Recently, I walked into an establishment in upstate PA where a bull’s eye target, with the faces of our state’s governor and the democratic presidential candidate at its center, was hung on the wall behind the cash register. How can it be that this is ok in our country? That our disrespect and hostility for one another is something to put openly on display like a badge (of dishonor)? How did our sense of human decency erode to this point? I believe our baser instincts have somehow been emboldened by leadership that preys upon our weaknesses.

My hope lies in this upcoming election, my child, that decency will rise up and we will choose it. When the opposing candidate speaks of dignity and decency and honor and integrity, when he refers to restoring the soul of our country, I feel hopeful again. I feel as if we can begin to replant seeds of goodness again in our country. I pray there are at least half of us who still long for goodness to prevail.

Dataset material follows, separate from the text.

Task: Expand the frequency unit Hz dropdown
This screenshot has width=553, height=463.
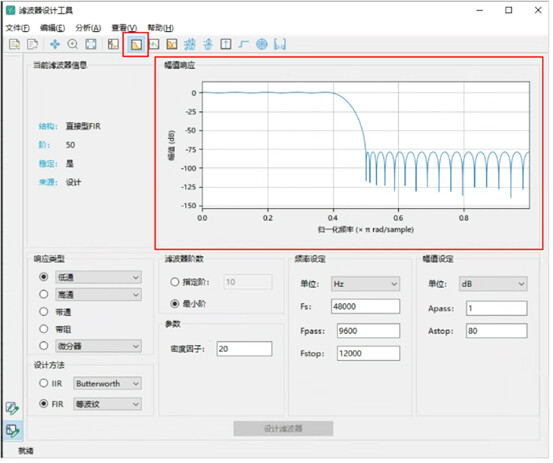Action: [x=365, y=285]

Yet, if I am honest, I also fear. I fear that the seeds that have taken root in our devastated soil have gained a chokehold, like an invasive species, and will be difficult to eradicate. Discontent and blind opposition (for the sake of opposition, it seems) are so rampant here. Violence and aggression (verbal and physical) seem to have taken hold as the only response to differing worldviews. Trust in our fellow human beings has been thoroughly undermined. Selfishness and ego rule. I fear what will be unleashed by those who do not ‘win’.

This is a bleak letter. Please know I have not given up on us. There are many, many human goodnesses that I see and know. And, of course, I continue to trust in the inherent goodness of humanity to rise up and overcome, to trust in the power of Love to overcome fear. Perhaps it is that hope which will replant itself in these eroded soils. Perhaps those seeds are hidden even now, dormant, waiting, underground, part of the bedrock itself.

The bleak outlook perhaps comes from stepping outside of my bubble. As a quiet introvert, it has perhaps too easy for me to stay inside my idealistic bubble, to remain thoughtful and hopeful rather than active, to turn inward and to not see. Then come these moments when I step out and take a look around. Recent forays have left me feeling stunned. (Perhaps it’s something like seeing a child whom you’ve not seen in a year or so and being struck by how large they’ve grown!) So it is perhaps even more striking for me to see how far we’ve devolved.

There are so many important issues we are contending with in our country right now….most of which speak on some level about the way we as a society care for one another, eg the human need for equity, the human need for healthcare, the need for a livable income (which means meeting basic human needs like shelter and food), the issue of humane justice in our immigration policies, the way we care for our earth, the epidemic of violence, and more. But WHO we are and who we are becoming is far more important than how we specifically address any one of these issues, for it is the underlying moral compass that guides these decisions that will determine our fate. The language we use matters to me, for it lies at the heart of our very humanity. Our language expresses our humanity and our hope. It defines us. It undergirds and informs the way that we approach life. When I hear words that speak the language of soul, of hope, of dignity, integrity, honor, empathy, compassion, I feel safe in your future.

Human decency matters. (and in my belief, it makes us so much safer than weapons and money) I pray it is not swept away in these torrents of change. I pray for your sake, that if it is, it will be deposited somewhere on your shores.